Passage:
21PD_PR - Perception of lung cancer (LC) risk: Impact of smoking status and nicotine dependence

Date 17 April 2015
Event ELCC 2015
Session Epidemiology, early stage NSCLC and surgery
Topics Cancer Aetiology, Epidemiology, Prevention
Lung and other Thoracic Tumours
Presenter Laurent Greillier
Citation Annals of Oncology (2015) 0 (0): 1-8. 10.1093/annonc/mdv128
Authors L. Greillier1, S. Couraud2, C. Touboul3, J. Viguier4, F. Eisinger5, J. Morère6, X. Pivot7, J. Blay8, C. Lhomel9, A. Cortot10
  • 1Service D'oncologie Multidisciplinaire & Innovations Thérapeutiques, Hopital Nord, 13915 Marseille Cedex 20 - Marseille/FR
  • 2Pneumologie Aiguë Spécialisée & Cancérologie Thoracique, Hospices Civils de Lyon, Centre Hospitalier Lyon Sud, Lyon/FR
  • 3Statistics, KantarHealth, Montrouge/FR
  • 4Centre De Coordination Des Dépistages Des Cancers, Hôpital Bretonneau, Tours/FR
  • 5Oncogénétique, Institute Paoli Calmettes, Marseille/FR
  • 6Department Of Onco-hematology, Hopital Paul Brousse, Villejuif/FR
  • 7Department Of Medical Oncology, CHU Besançon, Hôpital Jean Minjoz, Besançon/FR
  • 8University Claude Bernard Lyon I, Centre Léon Bérard, 69008 - Lyon/FR
  • 9Oncologie Hématologie, Roche SAS, Boulogne-Billancourt/FR
  • 10Pneumologie Et Oncologie Thoracique, Hôpital Calmette, Lille/FR



The general population is nowadays well aware that tobacco dramatically increases the risk of developing LC in the future. We hypothesized that personal smoking history, and the level of nicotine dependence in current smokers (CS), may affect the perception of this risk among healthy individuals.


The fourth French nationwide observational survey, EDIFICE 4, was conducted from June 12 to July 10, 2014 among a representative sample of 1602 individuals aged between 40 and 75 years, using the quota method. Individuals were questioned by phone about their smoking habits. Nicotine dependence was assessed in CS using the Fagerström Test (no dependence [group A]; low [group B]; moderate [group C] and high dependence [group D]). Risk perception was self-assessed: individually compared with the average-risk population, according to the effect of tobacco consumption, and to the effect of quitting.

Required action 1:
In the lung cancer risk abstract, how many people made up the representative sample of the EDIFICE 4 survey?
Required action 2:
Please resume the lung cancer risk abstract after its last sentence.

Dataset section:

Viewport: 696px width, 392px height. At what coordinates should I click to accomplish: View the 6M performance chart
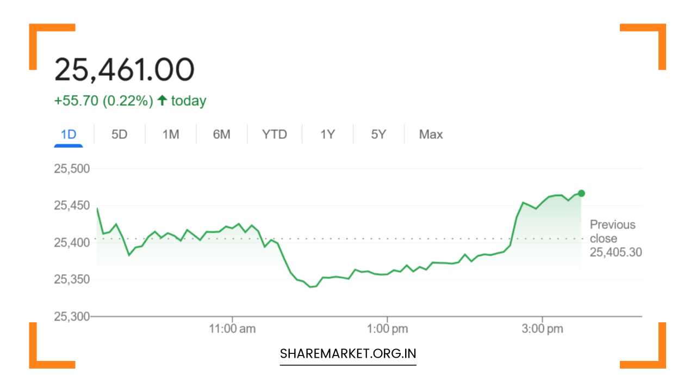point(222,134)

Written answer 1:
1602 individuals aged between 40 and 75 years.

Written answer 2:
Among the 1463 subjects with no history of cancer, 481 (33%) were former smokers (FS) and 330 (24%) were CS, with a mean daily consumption of 14.2 cigarettes. According to the Fagerström Test, 52% of CS belonged to group A, 21% to group B, 18% to group C and 9% to group D. Only half the CS considered themselves at higher risk of LC than the average-risk population, while 4% of never smokers (NS) and 14% of FS had the same perception (P < 0.05). Among CS, the majority of those with a dependence on nicotine (B, C, D groups) considered themselves to be at higher risk of LC, while only 37% of non-dependent subjects (A group) had the same perception (P < 0.05). Surprisingly, 34% of FS considered themselves to be at lower risk of LC, versus 7% among CS (P < 0.05). Of the whole sample population, 34% considered that a daily consumption of up to 10 cigarettes was not associated with any risk of LC. The daily number of cigarettes considered “non-dangerous” was 1.8 in FS and 2 in NS, versus 3.4 in CS (P < 0.05). Less than 40% of individuals questioned were aware that the risk of LC never disappears after smoking cessation, but neither the smoking status nor the level of nicotine dependence significantly influenced this perception.


The considerable number of individuals who consider low cigarette-consumption to be safe demonstrates the urgency of initiating campaigns to address this question.


All authors have declared no conflicts of interest.